The pottery find raised a possibility the team had not previously considered in a serious way: that the island's history may extend further back than European contact. If the Mi'kmaq were present on Oak Island centuries before 1795, they may have witnessed or recorded activities on the island that predate any European arrival. The Mi'kmaq oral tradition is vast and ancient, and much of it remains within the community rather than published in academic sources. Whether stories exist that relate specifically to Oak Island, to unusual activity in Mahone Bay, or to structures built by unknown visitors on the islands of the southern shore is a question that only the Mi'kmaq themselves can answer.

Jimmy Kaizer

One Mi'kmaq name does appear directly in the Oak Island story. Jimmy Kaizer, a local Mi'kmaq man, worked as a labourer for Robert Restall during his ill-fated treasure hunt in the early 1960s. When the Restall tragedy struck in August 1965, killing Robert Restall, his son Bobby, Cyril Hiltz, and Carl Graeser in a shaft filled with carbon monoxide or hydrogen sulphide gas, it was Jimmy Kaizer who retrieved the bodies. He subsequently worked as a night watchman for Robert Dunfield. In late 1965, while sleeping in the Restalls' old cabin, Kaizer reported waking to the sound of the cabin shaking violently. He felt a heavy weight pressing on his chest and saw a pair of red eyes staring down at him. A voice told him to leave the island and never return. In the morning, he found himself covered in bruises, one pattern resembling the impression of a hand.

The story is typically presented on the show as a ghost story, part of the island's curse lore. But it sits within a broader Mi'kmaq spiritual tradition in which the land itself communicates with those who listen. Glooscap's world was one in which animals spoke, stones held power, and the boundary between the physical and the spiritual was thin. The petroglyphs at Kejimkujik were carved at sites the Mi'kmaq considered places of power. In the oral tradition, fairies called megumoowesoo lived in the rocks near water and were said to be the creators of the carvings. Whether one interprets Jimmy Kaizer's experience as a paranormal event, a Mi'kmaw spiritual encounter, or the lingering trauma of a man who had just pulled four dead bodies from a hole in the ground, it connects Oak Island to the Mi'kmaq world in a way that the treasure narrative rarely acknowledges.

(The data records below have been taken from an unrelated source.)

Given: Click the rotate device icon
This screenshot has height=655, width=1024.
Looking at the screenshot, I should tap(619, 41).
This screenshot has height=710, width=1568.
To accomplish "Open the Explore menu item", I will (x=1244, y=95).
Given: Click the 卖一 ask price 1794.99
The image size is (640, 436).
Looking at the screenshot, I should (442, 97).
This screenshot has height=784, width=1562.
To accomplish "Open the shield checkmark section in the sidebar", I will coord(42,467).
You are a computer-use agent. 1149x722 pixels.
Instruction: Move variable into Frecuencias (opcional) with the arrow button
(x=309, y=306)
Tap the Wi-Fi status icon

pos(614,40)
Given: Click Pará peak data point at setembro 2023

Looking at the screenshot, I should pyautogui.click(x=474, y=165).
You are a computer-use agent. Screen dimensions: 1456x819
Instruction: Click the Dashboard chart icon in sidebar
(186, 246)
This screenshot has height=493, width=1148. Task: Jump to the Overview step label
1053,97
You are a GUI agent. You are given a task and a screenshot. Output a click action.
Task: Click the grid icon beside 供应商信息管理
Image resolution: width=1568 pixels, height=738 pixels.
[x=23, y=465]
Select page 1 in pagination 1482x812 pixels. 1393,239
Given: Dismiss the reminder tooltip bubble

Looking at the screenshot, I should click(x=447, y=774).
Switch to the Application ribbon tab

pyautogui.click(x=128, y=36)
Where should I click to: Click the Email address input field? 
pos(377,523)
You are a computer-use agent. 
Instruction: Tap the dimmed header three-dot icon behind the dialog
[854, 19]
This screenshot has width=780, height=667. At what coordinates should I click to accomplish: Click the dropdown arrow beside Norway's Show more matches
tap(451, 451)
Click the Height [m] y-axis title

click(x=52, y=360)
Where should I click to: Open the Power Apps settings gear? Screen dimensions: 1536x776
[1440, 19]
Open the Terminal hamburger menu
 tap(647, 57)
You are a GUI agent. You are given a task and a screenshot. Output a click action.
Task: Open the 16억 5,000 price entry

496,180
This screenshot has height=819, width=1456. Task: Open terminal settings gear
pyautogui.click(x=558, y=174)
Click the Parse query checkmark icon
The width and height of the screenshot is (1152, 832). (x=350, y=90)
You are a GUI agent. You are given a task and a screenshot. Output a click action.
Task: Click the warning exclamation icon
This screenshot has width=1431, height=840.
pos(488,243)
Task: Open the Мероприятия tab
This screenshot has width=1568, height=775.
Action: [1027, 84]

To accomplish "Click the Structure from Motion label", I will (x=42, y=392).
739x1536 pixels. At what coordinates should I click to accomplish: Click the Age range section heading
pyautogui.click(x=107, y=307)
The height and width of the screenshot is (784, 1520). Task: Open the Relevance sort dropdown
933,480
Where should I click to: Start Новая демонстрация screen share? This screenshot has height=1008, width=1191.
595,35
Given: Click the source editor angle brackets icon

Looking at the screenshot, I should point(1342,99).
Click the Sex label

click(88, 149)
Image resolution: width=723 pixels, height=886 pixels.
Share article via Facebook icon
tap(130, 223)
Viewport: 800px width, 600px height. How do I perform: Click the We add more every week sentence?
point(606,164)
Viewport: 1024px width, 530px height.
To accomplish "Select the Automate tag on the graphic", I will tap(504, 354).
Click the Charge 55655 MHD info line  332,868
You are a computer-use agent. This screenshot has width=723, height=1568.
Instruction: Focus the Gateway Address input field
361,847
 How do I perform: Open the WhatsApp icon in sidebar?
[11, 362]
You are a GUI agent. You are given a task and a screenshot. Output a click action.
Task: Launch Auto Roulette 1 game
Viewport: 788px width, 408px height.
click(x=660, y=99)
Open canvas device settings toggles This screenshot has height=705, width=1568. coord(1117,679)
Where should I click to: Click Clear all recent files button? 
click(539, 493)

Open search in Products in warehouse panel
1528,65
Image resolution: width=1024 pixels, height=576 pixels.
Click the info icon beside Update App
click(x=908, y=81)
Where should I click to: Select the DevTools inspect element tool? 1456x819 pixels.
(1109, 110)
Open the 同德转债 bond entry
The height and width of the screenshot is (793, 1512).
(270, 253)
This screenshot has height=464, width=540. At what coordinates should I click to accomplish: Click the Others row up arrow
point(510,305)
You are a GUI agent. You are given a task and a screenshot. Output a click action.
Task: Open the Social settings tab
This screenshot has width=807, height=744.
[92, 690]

The Land Before the Treasure

The Mi'kmaq did not need Oak Island to contain treasure for it to hold meaning. Their relationship with the land was not extractive but reciprocal, governed by customs that had been refined over hundreds of generations. They buried their dead in round holes four or five feet deep, lined with fir and cedar, accompanied by bows, arrows, snowshoes, and beads, so that the spirits of these things might travel with the departed into the land of souls. They read the stars as stories: the four stars of the Big Dipper were Mooin the Bear, fleeing across the northern sky each summer, pursued by seven hunters, three of whom (Robin, Chickadee, and Moose Bird) always kept the trail while the other four dropped away as autumn arrived. When Robin finally caught the Bear, her blood stained his breast red, and the falling drops coloured the autumn leaves below.

For over two centuries, the story of Oak Island has been told exclusively as a European story: pirates, Templars, Freemasons, Bacon, the French Crown. The Mi'kmaq, when they appear at all, are a footnote. But they were there first, and they were there for 10,000 years before anyone dug a pit or built a flood tunnel. Whatever Oak Island's secret turns out to be, it exists within a landscape that the Mi'kmaq shaped, named, governed, and held sacred long before the first European set foot on its shores. Their story is not a footnote. It is the first chapter.